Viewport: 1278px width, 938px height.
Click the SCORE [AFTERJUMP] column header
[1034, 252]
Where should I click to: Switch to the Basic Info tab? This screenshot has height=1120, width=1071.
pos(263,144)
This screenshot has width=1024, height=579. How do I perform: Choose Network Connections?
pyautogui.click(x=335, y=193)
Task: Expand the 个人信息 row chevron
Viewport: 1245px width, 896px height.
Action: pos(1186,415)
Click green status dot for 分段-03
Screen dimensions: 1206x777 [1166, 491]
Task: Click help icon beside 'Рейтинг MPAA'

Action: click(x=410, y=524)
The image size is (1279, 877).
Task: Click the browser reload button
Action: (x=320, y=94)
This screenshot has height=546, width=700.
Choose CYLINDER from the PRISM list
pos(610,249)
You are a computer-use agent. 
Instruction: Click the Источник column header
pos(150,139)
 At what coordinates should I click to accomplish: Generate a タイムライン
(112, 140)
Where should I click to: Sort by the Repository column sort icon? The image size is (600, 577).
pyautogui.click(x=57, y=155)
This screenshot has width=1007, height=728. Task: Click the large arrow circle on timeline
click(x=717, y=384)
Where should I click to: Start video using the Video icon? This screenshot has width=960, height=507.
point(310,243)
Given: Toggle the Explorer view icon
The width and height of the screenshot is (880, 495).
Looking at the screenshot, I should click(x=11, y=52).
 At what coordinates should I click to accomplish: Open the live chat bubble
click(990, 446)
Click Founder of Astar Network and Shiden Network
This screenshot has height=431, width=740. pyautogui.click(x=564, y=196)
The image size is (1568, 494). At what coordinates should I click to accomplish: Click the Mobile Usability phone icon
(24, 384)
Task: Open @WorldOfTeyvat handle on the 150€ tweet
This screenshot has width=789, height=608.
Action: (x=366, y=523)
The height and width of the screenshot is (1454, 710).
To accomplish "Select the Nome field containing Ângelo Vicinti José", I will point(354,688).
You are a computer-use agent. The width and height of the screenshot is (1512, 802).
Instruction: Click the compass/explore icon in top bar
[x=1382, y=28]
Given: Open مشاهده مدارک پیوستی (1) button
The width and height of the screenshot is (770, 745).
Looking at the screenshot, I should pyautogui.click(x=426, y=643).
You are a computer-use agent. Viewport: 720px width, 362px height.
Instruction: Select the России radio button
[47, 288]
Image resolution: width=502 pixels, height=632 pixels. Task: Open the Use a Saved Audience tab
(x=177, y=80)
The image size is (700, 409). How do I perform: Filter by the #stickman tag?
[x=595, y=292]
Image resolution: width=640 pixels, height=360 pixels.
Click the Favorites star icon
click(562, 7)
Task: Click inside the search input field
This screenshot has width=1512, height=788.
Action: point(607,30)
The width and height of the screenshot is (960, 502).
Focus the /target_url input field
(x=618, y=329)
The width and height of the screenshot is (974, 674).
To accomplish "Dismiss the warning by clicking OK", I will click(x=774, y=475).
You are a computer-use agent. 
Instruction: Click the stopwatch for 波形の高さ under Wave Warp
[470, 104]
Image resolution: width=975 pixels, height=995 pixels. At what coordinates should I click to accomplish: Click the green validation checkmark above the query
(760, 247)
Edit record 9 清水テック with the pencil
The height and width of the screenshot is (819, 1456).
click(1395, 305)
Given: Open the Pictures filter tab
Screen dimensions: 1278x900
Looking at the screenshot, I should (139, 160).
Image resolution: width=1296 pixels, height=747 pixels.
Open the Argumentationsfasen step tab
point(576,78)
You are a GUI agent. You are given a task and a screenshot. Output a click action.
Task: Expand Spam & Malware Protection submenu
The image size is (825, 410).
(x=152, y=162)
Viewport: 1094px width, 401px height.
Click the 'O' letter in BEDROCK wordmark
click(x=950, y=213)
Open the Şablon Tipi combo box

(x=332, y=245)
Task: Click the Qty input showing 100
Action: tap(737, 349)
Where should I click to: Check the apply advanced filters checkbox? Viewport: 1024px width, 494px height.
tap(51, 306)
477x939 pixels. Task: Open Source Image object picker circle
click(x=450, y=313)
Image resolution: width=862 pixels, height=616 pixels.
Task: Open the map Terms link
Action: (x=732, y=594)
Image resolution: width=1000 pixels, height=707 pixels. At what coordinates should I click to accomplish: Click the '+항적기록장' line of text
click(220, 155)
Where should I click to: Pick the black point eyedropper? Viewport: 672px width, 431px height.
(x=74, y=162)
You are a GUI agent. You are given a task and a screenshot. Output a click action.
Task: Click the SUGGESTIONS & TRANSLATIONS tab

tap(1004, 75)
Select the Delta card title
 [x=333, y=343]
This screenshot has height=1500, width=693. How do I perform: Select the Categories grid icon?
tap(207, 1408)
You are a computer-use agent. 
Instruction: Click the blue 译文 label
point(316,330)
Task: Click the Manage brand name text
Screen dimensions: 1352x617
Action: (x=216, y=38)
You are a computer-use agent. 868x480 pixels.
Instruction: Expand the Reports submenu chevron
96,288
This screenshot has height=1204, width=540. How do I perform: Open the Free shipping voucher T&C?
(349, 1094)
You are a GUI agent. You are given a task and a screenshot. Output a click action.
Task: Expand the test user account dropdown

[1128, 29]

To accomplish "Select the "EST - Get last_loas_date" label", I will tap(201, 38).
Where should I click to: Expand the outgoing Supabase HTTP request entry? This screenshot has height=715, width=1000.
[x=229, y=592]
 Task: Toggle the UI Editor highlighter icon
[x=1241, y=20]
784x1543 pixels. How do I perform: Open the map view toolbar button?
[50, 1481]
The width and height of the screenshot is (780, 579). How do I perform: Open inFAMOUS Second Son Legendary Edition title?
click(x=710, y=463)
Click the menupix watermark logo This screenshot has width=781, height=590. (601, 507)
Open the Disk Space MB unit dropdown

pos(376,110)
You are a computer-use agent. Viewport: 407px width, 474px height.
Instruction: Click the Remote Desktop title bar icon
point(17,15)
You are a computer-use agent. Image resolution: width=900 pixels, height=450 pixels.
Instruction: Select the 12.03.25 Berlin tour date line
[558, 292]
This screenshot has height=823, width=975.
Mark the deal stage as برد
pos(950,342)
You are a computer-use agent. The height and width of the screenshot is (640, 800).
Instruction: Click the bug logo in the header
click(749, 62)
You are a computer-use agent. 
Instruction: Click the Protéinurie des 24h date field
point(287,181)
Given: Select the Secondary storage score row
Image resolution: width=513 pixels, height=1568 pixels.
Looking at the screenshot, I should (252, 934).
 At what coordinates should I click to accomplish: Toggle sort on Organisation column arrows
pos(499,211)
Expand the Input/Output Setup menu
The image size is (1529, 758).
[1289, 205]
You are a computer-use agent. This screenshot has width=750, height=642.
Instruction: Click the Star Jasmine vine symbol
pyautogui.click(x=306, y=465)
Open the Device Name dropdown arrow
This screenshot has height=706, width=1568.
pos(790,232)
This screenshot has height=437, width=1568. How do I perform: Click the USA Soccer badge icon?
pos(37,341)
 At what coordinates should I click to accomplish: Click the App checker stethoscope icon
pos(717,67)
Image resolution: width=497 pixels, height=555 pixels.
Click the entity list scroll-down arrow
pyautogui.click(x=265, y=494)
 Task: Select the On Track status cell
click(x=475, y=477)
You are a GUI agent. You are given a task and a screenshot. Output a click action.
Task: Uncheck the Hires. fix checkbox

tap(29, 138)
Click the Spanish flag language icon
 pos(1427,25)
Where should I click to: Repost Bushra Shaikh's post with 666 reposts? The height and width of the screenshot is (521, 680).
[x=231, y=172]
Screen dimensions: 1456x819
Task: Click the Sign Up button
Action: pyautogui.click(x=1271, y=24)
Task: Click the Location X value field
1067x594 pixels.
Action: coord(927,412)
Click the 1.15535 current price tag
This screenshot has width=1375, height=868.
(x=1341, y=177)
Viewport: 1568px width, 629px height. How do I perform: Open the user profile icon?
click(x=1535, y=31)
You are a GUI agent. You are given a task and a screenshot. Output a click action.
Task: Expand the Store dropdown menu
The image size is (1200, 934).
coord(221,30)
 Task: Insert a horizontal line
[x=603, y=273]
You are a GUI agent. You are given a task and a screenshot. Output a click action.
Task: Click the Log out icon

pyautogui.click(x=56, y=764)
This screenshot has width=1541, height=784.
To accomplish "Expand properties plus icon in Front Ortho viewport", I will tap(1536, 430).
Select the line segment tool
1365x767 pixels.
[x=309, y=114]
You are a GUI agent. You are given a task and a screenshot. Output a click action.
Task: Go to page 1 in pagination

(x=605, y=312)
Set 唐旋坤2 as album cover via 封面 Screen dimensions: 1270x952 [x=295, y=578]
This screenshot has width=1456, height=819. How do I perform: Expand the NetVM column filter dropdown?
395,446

### Exercise
Although the records may continue, retype only the lines from the first one through the one containing "Task: Expand the 个人信息 row chevron", exactly as they appear.

### Exercise answer
Viewport: 1278px width, 938px height.
Click the SCORE [AFTERJUMP] column header
[1034, 252]
Where should I click to: Switch to the Basic Info tab? This screenshot has height=1120, width=1071.
pos(263,144)
This screenshot has width=1024, height=579. How do I perform: Choose Network Connections?
pyautogui.click(x=335, y=193)
Task: Expand the 个人信息 row chevron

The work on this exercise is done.